== Short task ==
Count the lines in the items below that contain the string "circle". Reply with that number alone.

== Input data ==

++++++++++++++++++++

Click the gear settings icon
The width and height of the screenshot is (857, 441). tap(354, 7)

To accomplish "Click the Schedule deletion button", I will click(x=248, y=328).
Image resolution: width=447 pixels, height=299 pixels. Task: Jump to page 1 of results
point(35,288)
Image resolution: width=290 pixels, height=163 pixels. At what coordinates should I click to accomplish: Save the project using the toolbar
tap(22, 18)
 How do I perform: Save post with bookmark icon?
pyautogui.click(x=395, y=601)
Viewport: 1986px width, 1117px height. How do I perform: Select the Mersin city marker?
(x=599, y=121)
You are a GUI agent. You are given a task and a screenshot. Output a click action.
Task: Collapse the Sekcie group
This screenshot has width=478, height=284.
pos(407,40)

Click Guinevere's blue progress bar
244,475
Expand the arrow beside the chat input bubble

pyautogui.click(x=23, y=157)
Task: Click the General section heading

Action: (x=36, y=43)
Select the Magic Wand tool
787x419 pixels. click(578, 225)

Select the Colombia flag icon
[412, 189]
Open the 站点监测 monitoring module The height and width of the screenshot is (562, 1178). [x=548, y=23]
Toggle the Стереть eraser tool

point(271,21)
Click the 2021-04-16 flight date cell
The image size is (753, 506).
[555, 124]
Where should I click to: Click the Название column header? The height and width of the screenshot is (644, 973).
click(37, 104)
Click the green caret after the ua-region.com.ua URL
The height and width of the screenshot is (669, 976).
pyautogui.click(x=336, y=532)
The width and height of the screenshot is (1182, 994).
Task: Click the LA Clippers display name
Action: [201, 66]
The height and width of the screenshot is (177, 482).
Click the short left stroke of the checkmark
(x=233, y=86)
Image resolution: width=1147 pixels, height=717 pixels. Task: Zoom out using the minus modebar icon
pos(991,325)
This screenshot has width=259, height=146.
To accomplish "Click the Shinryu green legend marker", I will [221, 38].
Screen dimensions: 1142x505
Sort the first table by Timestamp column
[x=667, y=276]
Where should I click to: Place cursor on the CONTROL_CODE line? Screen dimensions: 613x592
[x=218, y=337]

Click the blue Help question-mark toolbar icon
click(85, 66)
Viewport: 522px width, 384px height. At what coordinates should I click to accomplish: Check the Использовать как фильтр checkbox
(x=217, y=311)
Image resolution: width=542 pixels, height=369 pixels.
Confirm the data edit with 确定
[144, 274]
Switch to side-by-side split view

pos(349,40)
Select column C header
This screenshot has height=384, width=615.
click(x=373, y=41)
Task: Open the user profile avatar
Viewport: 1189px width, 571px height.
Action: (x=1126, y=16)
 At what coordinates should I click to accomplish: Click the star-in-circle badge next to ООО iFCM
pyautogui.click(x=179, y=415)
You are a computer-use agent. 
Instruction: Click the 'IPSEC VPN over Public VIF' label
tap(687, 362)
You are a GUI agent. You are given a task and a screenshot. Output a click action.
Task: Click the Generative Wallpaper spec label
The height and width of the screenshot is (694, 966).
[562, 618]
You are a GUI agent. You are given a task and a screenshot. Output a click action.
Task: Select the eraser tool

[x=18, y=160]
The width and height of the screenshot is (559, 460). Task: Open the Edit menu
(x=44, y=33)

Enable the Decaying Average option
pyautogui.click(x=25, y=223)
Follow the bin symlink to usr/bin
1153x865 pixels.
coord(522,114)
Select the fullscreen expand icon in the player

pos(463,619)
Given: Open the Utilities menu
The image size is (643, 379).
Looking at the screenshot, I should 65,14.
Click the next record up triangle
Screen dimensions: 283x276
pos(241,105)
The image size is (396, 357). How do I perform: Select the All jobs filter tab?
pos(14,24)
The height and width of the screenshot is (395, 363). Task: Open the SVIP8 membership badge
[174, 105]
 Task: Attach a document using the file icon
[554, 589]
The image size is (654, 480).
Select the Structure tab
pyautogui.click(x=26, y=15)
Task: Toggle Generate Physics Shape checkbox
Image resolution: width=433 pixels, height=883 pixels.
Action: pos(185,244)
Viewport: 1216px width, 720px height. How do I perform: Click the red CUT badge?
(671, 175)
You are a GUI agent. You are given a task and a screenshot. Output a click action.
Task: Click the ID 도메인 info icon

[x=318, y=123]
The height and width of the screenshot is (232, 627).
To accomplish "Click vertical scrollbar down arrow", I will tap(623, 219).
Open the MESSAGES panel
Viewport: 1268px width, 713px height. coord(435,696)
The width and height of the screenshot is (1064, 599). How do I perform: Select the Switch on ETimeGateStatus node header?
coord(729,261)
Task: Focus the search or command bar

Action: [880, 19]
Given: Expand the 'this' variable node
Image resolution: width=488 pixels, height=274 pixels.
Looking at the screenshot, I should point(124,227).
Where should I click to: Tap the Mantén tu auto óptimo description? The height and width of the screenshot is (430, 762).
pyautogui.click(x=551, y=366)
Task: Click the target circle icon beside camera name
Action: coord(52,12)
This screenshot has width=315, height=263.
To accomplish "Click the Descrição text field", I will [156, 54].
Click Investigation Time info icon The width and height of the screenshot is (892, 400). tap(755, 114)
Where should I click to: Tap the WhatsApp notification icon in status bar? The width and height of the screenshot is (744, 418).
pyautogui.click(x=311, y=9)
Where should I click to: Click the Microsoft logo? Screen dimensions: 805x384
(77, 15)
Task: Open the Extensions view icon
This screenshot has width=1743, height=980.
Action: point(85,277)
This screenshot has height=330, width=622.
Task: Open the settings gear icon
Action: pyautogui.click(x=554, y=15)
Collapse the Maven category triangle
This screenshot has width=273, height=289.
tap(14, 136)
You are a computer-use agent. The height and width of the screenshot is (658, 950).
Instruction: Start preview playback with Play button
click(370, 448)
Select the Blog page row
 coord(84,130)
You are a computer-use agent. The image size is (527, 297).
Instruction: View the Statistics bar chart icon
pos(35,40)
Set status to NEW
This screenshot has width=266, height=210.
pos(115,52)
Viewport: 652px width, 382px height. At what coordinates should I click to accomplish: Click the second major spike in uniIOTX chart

++++++++++++++++++++

== Reply ==
2